Problem description. When a line of the records below contains the string "pyautogui", copy that whole line.

Data excerpts:
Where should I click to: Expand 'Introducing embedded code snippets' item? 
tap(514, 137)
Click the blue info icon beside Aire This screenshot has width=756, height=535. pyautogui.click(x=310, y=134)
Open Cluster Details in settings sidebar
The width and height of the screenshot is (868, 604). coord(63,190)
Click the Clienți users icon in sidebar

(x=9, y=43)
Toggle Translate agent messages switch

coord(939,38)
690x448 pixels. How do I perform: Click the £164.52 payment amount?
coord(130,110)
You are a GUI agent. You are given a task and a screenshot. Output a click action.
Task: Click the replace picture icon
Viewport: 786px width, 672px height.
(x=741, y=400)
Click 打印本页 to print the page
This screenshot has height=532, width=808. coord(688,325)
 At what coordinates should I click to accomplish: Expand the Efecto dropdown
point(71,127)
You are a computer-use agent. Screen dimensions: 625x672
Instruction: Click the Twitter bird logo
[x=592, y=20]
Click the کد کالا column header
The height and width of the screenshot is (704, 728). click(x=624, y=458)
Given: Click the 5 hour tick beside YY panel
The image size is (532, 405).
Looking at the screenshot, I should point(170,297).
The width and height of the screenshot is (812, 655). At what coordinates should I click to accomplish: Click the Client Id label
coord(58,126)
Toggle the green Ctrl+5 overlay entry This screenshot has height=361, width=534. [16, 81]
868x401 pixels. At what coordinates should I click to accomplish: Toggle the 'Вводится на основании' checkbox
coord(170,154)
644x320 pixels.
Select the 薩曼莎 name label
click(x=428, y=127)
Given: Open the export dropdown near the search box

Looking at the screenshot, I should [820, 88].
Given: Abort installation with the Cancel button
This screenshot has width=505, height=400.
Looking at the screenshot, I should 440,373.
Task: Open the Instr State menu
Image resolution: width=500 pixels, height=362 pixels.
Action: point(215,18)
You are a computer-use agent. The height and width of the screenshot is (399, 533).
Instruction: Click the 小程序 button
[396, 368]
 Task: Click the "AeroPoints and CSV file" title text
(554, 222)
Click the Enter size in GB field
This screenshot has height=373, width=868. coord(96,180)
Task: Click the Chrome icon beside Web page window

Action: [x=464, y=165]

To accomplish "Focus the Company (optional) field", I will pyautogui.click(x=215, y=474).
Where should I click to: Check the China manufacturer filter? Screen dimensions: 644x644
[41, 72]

Answer to this task.
Click the blue info icon beside Aire This screenshot has width=756, height=535. pyautogui.click(x=310, y=134)
To accomplish "Focus the Company (optional) field", I will pyautogui.click(x=215, y=474).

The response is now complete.